Reported-by: Tvrtko Ursulin <[email protected]>
Signed-off-by: Eric Paris <[email protected]>
---

fs/notify/fsnotify.c | 15 +++++++++++----
1 files changed, 11 insertions(+), 4 deletions(-)

diff --git a/fs/notify/fsnotify.c b/fs/notify/fsnotify.c
index 3970392..f3e3b35 100644
--- a/fs/notify/fsnotify.c
+++ b/fs/notify/fsnotify.c
@@ -148,13 +148,14 @@ static int send_to_group(struct inode *to_tell, struct vfsmount *mnt,
const unsigned char *file_name,
struct fsnotify_event **event)
{
- struct fsnotify_group *group = inode_mark->group;
+ struct fsnotify_group *group = NULL;
__u32 inode_test_mask = (mask & ~FS_EVENT_ON_CHILD);
__u32 vfsmount_test_mask = (mask & ~FS_EVENT_ON_CHILD);

- pr_debug("%s: group=%p to_tell=%p mnt=%p mark=%p mask=%x data=%p"
- " data_is=%d cookie=%d event=%p\n", __func__, group, to_tell,
- mnt, inode_mark, mask, data, data_is, cookie, *event);
+ if (unlikely(!inode_mark && !vfsmount_mark)) {
+ BUG();
+ return 0;
+ }

/* clear ignored on inode modification */
if (mask & FS_MODIFY) {
@@ -168,18 +169,24 @@ static int send_to_group(struct inode *to_tell, struct vfsmount *mnt,

/* does the inode mark tell us to do something? */
if (inode_mark) {
+ group = inode_mark->group;
inode_test_mask &= inode_mark->mask;
inode_test_mask &= ~inode_mark->ignored_mask;
}

/* does the vfsmount_mark tell us to do something? */
if (vfsmount_mark) {
+ group = vfsmount_mark->group;
vfsmount_test_mask &= vfsmount_mark->mask;
vfsmount_test_mask &= ~vfsmount_mark->ignored_mask;
if (inode_mark)
vfsmount_test_mask &= ~inode_mark->ignored_mask;
}

+ pr_debug("%s: group=%p to_tell=%p mnt=%p mark=%p mask=%x data=%p"
+ " data_is=%d cookie=%d event=%p\n", __func__, group, to_tell,
+ mnt, inode_mark, mask, data, data_is, cookie, *event);
+
if (!inode_test_mask && !vfsmount_test_mask)
return 0;


2010-08-18 16:30:05

by Eric Paris

[permalink] [raw]
Subject: [PATCH 2/5] fsnotify: reset used_inode and used_vfsmount on each pass

The fsnotify main loop has 2 booleans which tell if a particular mark was
sent to the listeners or if it should be processed in the next pass. The
problem is that the booleans were not reset on each traversal of the loop.
So marks could get skipped even when they were not sent to the notifiers.

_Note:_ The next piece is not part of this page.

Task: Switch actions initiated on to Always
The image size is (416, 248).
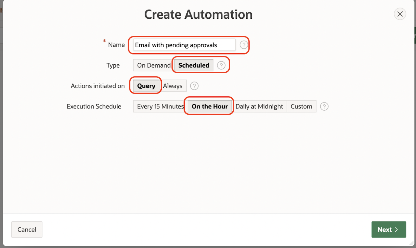Action: click(173, 86)
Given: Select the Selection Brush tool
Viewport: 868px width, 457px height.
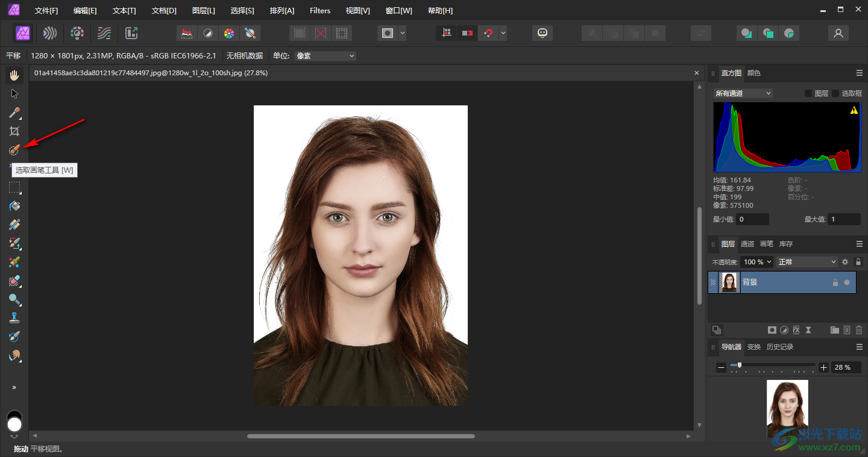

Reported-by: Tvrtko Ursulin <[email protected]>
Signed-off-by: Eric Paris <[email protected]>
---

fs/notify/fsnotify.c | 4 +++-
1 files changed, 3 insertions(+), 1 deletions(-)

diff --git a/fs/notify/fsnotify.c b/fs/notify/fsnotify.c
index f3e3b35..59dc7a0 100644
--- a/fs/notify/fsnotify.c
+++ b/fs/notify/fsnotify.c
@@ -220,7 +220,7 @@ int fsnotify(struct inode *to_tell, __u32 mask, void *data, int data_is,
struct fsnotify_event *event = NULL;
struct vfsmount *mnt;
int idx, ret = 0;
- bool used_inode = false, used_vfsmount = false;
+ bool used_inode, used_vfsmount;
/* global tests shouldn't care about events on child only the specific event */
__u32 test_mask = (mask & ~FS_EVENT_ON_CHILD);

@@ -261,6 +261,8 @@ int fsnotify(struct inode *to_tell, __u32 mask, void *data, int data_is,
}

while (inode_node || vfsmount_node) {
+ used_inode = used_vfsmount = false;
+
if (inode_node) {
inode_mark = hlist_entry(srcu_dereference(inode_node, &fsnotify_mark_srcu),
struct fsnotify_mark, i.i_list);

2010-08-18 16:30:11

by Eric Paris

[permalink] [raw]
Subject: [PATCH 3/5] fanotify: add MAINTAINERS entry

add myself as the maintainer.

Reported-by: Andy Gospodarek <[email protected]>
Signed-off-by: Eric Paris <[email protected]
---

MAINTAINERS | 6 ++++++
1 files changed, 6 insertions(+), 0 deletions(-)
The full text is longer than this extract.